1.07.2008

The Flame and the Arrow




Virginia Mayo in The Flame and the Arrow (dir. Jacques Tourneur, 1950).

Swashbuckler set in medieval Spain, starring Burt Lancaster and his long-time acrobatic sidekick Nick Cravat. A charming piece of lusty folderol, with the added novelty that someone seems to have instructed the actors not to speak like they were doing Shakespeare (an annoying affectation in historical film to this day). The result, as I recall is also the case in Scorsese's Last Temptation of Christ, is that the movie gains in familiar intimacy what it loses in high-church solemnity. Nevertheless, Cravat's Brooklyn accent was apparently a little too much, so they made his character a mute (as in The Crimson Pirate two years later, also with Lancaster). Scorsese had no such qualms with his actors in Temptation.
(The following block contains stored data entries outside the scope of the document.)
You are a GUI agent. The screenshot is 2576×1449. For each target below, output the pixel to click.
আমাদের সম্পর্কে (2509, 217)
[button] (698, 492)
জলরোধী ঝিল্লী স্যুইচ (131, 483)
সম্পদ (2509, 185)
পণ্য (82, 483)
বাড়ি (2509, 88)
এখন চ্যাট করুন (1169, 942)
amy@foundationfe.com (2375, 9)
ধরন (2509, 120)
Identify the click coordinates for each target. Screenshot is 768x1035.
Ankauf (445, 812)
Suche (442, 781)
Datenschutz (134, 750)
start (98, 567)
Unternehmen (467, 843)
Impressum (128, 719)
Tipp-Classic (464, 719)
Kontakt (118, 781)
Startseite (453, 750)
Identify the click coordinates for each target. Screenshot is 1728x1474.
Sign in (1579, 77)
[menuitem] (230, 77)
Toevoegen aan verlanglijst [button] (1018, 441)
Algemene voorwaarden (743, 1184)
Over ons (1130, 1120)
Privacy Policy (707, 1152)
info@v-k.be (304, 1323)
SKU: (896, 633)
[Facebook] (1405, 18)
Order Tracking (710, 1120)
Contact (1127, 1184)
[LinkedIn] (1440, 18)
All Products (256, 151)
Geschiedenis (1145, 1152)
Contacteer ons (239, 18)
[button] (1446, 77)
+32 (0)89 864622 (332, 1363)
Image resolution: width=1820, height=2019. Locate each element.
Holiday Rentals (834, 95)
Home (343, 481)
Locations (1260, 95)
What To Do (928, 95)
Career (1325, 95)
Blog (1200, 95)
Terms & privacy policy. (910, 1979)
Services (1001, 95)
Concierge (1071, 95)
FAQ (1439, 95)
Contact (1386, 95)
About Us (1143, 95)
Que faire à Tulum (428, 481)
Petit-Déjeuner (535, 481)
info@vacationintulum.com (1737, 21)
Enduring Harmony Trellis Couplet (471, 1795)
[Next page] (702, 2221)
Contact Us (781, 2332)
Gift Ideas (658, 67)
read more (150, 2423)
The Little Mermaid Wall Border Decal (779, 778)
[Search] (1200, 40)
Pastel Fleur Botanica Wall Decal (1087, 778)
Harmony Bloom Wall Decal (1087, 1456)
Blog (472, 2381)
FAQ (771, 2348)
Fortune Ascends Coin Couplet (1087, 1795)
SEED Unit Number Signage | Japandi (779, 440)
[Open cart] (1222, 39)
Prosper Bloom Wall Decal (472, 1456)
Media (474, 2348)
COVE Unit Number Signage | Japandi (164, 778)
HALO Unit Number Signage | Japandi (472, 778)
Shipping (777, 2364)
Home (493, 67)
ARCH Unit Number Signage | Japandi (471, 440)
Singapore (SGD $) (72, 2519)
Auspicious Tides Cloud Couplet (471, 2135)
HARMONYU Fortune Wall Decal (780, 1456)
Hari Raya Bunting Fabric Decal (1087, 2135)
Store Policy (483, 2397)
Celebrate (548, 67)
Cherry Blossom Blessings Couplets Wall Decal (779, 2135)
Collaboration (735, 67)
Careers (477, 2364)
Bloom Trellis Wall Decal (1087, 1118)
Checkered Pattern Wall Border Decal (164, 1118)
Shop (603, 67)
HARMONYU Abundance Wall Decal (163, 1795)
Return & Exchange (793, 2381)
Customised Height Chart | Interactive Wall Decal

Tourneur is not working at the height of his powers here: there's not enough darkness and gentle eeriness, though at times these qualities peer through, as in the semi-tragic figure of the hero's ex-wife (Lynn Baggett), or the wryly melancholic troubadour Apollo (Norman Lloyd). And as in Tourneur's Canyon Passage, the technicolor is vivid, but just muted enough to lend an air of storybook fadedness. Look for a funny cameo by Philip Van Zandt as a disgruntled dance instructor.